If you are a parent, you are bound to face judgement. Judgement from a lot of people. You’ll need a thick skin. There are many people, perhaps well meaning, that criticize.
Examples of People Passing Judgement:
Probably the guiltiest culprits of being condemning of parenting styles are your own parents, and grandparents. There have been T.V. episodes about this. The new Rosanne aired an episode where Rosanne was being overly critical of her daughters Darlene’s parenting style. The issue of spanking came up, and that is always controversial. Whatever you choose, be confident and know you’ll have to stick up for your decision either way. I have seen my Sister in Law’s parents judge her parenting style. She handled with grace, finding articles that supported her ideas of parenting on the internet. I have been a victim of judgement myself, not just through my parents, but from the neighbors. I have an Autistic daughter and her behavior can get wild. CPS was brought in, and I was told by the social worker that I was doing everything just right and that this was a common occurrence. So when you feel someone is censuring you, know that you are not alone.
What You Can Be Judged On:
As you have seen, parents and neighbors criticize parents; but you might also have to defend your self to even more people. Other kids assess what you do as well. You can probably remember being a kid yourself and thinking “your parents do that? That’s so strict” or “That’s so awesome.” There are many things that people are opinionated on. Discipline Style is probably the biggest issue people have with parents. There are many more things people are judged on too. Things like: what you feed your child, bedtime rules, chore requirements, allowance, how you dress your child, and the grooming of your child. Sometimes instead of criticizing you people will praise you like the kid that thought “That’s so awesome.” Judgement can be a positive thing too. Take those praises and be proud of them, that is what will keep you going when someone says something nasty. Pretty much everyone, even the childless, passes judgement; so know to expect it.

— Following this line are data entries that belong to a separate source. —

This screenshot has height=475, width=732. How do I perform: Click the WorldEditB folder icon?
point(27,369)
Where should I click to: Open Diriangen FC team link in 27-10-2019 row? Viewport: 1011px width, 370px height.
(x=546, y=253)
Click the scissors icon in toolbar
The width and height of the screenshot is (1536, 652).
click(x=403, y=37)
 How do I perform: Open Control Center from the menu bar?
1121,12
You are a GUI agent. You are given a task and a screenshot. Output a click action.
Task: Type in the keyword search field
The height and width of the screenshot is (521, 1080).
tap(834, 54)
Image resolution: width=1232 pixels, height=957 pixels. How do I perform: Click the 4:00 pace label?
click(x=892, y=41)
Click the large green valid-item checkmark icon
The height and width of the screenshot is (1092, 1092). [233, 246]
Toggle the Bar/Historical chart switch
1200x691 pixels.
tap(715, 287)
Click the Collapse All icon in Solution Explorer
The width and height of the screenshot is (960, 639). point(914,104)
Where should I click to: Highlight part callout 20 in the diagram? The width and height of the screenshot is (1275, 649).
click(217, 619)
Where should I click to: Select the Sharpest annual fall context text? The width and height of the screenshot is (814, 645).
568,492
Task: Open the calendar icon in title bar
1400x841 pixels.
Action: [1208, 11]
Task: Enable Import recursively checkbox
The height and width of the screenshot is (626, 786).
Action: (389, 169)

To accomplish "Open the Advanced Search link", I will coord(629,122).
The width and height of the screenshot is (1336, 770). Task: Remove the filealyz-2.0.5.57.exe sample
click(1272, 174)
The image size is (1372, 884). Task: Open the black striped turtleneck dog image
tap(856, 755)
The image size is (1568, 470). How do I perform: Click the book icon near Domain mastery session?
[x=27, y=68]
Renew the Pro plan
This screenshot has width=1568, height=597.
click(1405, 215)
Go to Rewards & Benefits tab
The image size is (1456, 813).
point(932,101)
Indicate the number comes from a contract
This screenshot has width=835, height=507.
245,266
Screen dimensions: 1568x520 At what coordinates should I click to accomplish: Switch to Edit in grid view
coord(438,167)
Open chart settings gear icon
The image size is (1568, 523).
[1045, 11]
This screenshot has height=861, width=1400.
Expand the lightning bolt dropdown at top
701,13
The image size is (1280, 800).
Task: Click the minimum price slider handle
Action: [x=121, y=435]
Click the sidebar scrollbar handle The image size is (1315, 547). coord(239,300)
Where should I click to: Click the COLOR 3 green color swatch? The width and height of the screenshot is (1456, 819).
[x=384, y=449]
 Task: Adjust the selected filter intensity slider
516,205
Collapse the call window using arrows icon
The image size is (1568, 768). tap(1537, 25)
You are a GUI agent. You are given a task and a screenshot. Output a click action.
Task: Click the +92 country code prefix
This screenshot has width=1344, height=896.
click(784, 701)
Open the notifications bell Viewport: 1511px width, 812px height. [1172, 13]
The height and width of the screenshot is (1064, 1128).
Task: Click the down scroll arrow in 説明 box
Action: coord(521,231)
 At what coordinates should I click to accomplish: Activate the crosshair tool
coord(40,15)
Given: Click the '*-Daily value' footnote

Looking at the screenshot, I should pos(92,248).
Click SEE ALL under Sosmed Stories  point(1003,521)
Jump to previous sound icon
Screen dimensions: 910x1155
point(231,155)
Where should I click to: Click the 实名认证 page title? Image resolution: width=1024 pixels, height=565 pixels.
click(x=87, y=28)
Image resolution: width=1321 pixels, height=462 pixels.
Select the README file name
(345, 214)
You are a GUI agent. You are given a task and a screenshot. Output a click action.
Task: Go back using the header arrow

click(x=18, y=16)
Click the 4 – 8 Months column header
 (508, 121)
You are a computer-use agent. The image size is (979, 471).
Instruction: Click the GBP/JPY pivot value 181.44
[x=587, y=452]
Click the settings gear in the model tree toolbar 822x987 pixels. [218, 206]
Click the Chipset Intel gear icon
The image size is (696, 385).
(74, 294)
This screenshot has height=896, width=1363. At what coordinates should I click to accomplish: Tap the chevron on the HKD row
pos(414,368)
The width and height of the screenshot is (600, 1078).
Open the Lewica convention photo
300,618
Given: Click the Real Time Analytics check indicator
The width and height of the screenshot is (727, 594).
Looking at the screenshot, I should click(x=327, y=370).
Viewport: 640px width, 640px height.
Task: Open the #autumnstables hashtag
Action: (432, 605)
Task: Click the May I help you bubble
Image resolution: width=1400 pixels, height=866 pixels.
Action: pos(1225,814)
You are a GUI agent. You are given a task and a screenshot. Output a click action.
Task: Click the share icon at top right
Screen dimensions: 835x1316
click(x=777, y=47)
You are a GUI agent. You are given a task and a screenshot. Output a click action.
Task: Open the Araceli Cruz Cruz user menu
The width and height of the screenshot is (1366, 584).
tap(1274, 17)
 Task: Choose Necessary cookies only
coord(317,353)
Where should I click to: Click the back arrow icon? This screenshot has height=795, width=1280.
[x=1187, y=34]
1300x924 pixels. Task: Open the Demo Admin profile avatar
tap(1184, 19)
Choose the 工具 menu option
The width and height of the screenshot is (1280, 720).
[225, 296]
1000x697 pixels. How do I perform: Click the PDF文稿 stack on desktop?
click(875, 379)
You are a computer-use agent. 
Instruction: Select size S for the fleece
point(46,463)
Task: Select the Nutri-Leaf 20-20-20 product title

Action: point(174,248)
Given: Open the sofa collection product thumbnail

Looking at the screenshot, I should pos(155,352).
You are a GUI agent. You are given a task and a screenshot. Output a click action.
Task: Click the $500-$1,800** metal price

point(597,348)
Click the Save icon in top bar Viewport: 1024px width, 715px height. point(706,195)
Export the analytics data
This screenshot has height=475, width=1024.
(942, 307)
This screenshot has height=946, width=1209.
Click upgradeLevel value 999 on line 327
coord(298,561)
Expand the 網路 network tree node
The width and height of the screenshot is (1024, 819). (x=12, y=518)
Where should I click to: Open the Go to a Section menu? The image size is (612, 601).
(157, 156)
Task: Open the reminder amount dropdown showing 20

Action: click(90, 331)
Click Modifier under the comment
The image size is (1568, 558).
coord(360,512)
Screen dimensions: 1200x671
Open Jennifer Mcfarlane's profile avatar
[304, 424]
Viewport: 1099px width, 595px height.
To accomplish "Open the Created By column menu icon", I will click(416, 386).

What You Can Do to Stay Strong
We have covered some things that will help you keep a thick skin already. One is realizing you are not alone, one is finding supportive messages in the media and internet, (some are bound to have the same opinions as you). We’ve also mentioned that you will receive praise and it’s important to hold on to that. You also probably have pride in your child, hold on to that and realize that these good things about your child mean that you are doing a good job. You may be new to parenting and you may have been doing it awhile, either way your views are valid no matter what anyone tells you. Give yourself praise. Sometimes all you can do when someone criticizes you is to ignore them and take a breath. I have ignored my parents in some of their opinions in how I raise may daughter, and I feel no shame that I did. You probably have nothing to be ashamed about either, no matter what anyone says. Do the best you can.